There are numerous other potential buyers in the market but there is generally a distinction between the exchanges, for whom these acquisitions are a strategic move, and the firms that are already present in the OTC FX market, for whom any deal would be a consolidation and cost synergy play.
There are exceptions to this, such as the other interdealer brokers aside from Icap, which have a presence in the electronic FX market but would be keen to grow it if possible. The problem for these firms as buyers is that they can’t pay to the same trading multiple as an exchange can and they don’t have the same opportunities for synergies.
The bigger players already in the FX market, like Icap or Thomson Reuters, will always be potential buyers of FX trading platforms because of the possible synergies available and because acquiring a new platform could extend their capabilities into new products or give them exposure to a new customer segment.
But as one source explains, there’s limited value in firms with a large existing spot FX franchise purchasing a smaller spot platform unless it’s for their technology. They point out that while there might be synergies, there is also the concern that adding a platform with $10 billion ADV to one with $100 billion ADV might in fact leave them seeing $105 billion ADV due to firms not trading as much because of the overlap.
Other potential buyers in the market are private equity firms, who will no doubt be more interested in purchasing stakes in FX OTC trading platform now that they see the figures that they are selling for. Private equity firm Summit Partners only acquired its majority stake in 360T in 2012 and, while the amount it paid to do so was not disclosed, it seems likely that it made a handsome profit from the Deutsche Boerse deal.
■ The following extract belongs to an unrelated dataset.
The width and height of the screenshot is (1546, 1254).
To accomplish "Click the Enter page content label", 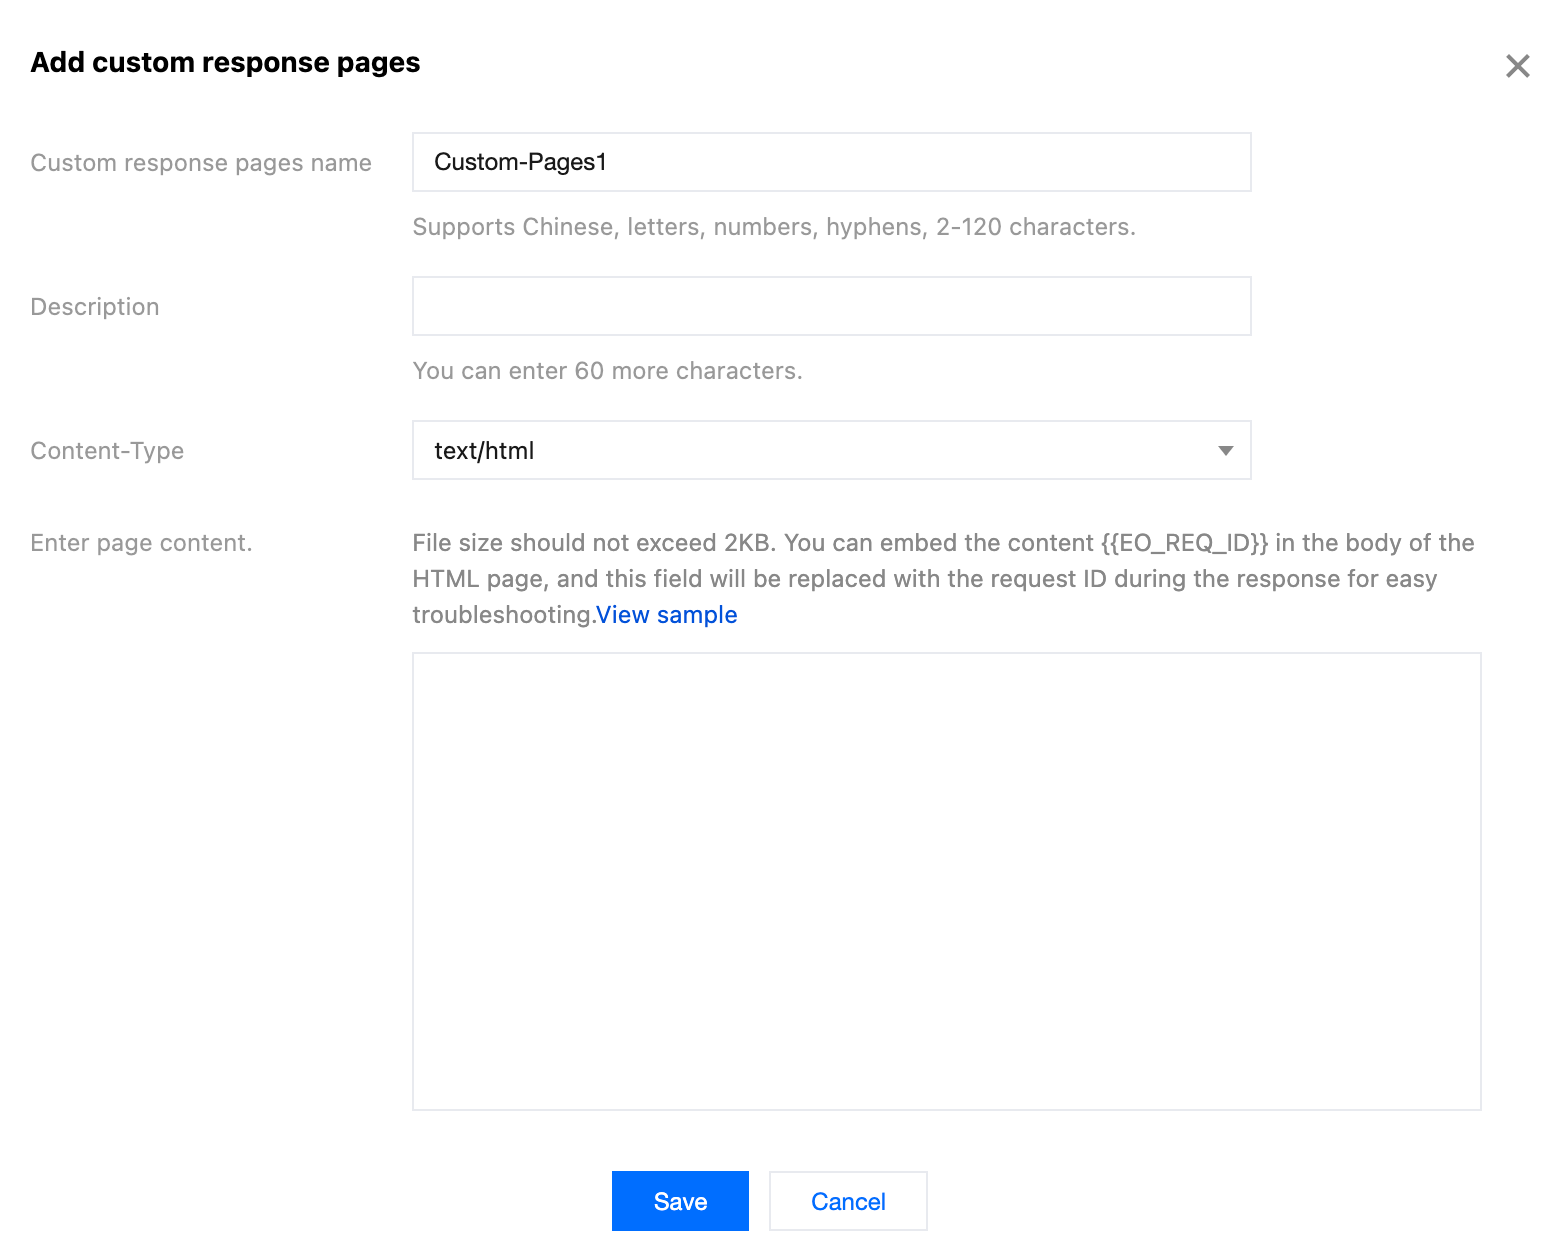I will pos(141,543).
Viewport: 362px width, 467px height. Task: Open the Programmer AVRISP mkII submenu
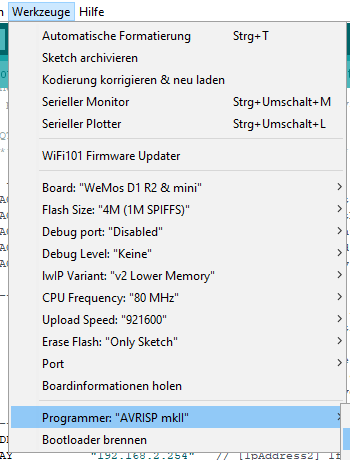(x=177, y=417)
As a hypothetical example of where a private equity sponsorship could make sense, one source points to LMAX Exchange in the UK. The fact that it is now turning a profit gives comfort that the investor is unlikely to lose money in the short-term, as a smaller FX platform the private equity firm wouldn’t have to write a huge cheque to buy a stake in it and in the longer-term if they can help grow the business then the firms chances of a profitable exit are boosted by the fact that blue chip global exchange are now buyers of these types of assets.
Another potential outcome is smaller platforms binding together to consolidate volumes and create cost synergies.
“I think that the next phase of acquisitions will focus on roll-up strategies where you’ll start to see combinations of smaller venues coming together to achieve synergies across desks that are doing five to ten billion dollars per day on their platform,” says Loveless.
Despite the expense involved in acquiring an FX trading platform in the current M&A environment, there appears to be no shortage of buyers in the market. While exchanges remain at the forefront of this M&A activity, there are numerous other potential company combinations that could play out before the end of the year.
Ultimately, like with BATS Global Markets’ acquisition of Hotspot, while the price paid was high the value of this latest deal will reside in 360T’s longer-term strategic value for Deutsche Boerse. And if the exchange group can pull of its ambitious new growth program addition to its plans for 360T then this purchase could be looked back on as a significant coup in the future.